Multi-modal tokenizers for more than just text.
Project description
Multi-Modal Tokenizers
Multi-modal tokenizers for more than just text. This package provides tools for tokenizing and decoding images and mixed-modal inputs (text and images) using encoders like DALL-E's VAE.
Installation
To install the package, clone the repository and use pip to install it:
git clone https://github.com/anothy1/multi-modal-tokenizers
pip install ./multi-modal-tokenizers
Or from PyPI:
pip install multi-modal-tokenizers
Usage
Example: Using DalleTokenizer
Below is an example script demonstrating how to use the DalleTokenizer
to encode and decode images.
import requests
import PIL
import io
from multi_modal_tokenizers import DalleTokenizer, MixedModalTokenizer
from IPython.display import display
def download_image(url):
resp = requests.get(url)
resp.raise_for_status()
return PIL.Image.open(io.BytesIO(resp.content))
# Download an image
img = download_image('https://assets.bwbx.io/images/users/iqjWHBFdfxIU/iKIWgaiJUtss/v2/1000x-1.jpg')

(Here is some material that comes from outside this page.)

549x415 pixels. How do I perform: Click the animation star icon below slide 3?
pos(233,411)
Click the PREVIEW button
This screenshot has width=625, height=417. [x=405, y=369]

# Load the DalleTokenizer from Hugging Face repository
image_tokenizer = DalleTokenizer.from_hf("anothy1/dalle-tokenizer")
# Encode the image
tokens = image_tokenizer.encode(img)
print("Encoded tokens:", tokens)
# Decode the tokens back to an image
reconstructed = image_tokenizer.decode(tokens)
# Display the reconstructed image
display(reconstructed)
Example: Using MixedModalTokenizer
The package also provides MixedModalTokenizer
for tokenizing and decoding mixed-modal inputs (text and images).
from transformers import AutoTokenizer
from multi_modal_tokenizers import MixedModalTokenizer
from PIL import Image
# Load a pretrained text tokenizer from Hugging Face
text_tokenizer = AutoTokenizer.from_pretrained("bert-base-uncased")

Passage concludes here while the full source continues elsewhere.